# [Task to complete]
Provide a verbatim copy of the data below.

# [Data for review]

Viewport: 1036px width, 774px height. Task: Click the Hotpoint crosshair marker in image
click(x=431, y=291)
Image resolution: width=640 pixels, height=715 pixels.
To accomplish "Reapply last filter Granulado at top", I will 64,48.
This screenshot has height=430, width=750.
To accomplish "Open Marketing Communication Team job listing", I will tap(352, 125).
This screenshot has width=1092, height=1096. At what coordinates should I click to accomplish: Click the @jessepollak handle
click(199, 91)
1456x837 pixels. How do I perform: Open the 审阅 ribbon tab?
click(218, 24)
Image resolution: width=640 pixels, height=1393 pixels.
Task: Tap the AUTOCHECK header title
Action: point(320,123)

# [Exercise response]
Viewport: 1036px width, 774px height. Task: Click the Hotpoint crosshair marker in image
click(x=431, y=291)
Image resolution: width=640 pixels, height=715 pixels.
To accomplish "Reapply last filter Granulado at top", I will 64,48.
This screenshot has height=430, width=750.
To accomplish "Open Marketing Communication Team job listing", I will tap(352, 125).
This screenshot has width=1092, height=1096. At what coordinates should I click to accomplish: Click the @jessepollak handle
click(199, 91)
1456x837 pixels. How do I perform: Open the 审阅 ribbon tab?
click(218, 24)
Image resolution: width=640 pixels, height=1393 pixels.
Task: Tap the AUTOCHECK header title
Action: point(320,123)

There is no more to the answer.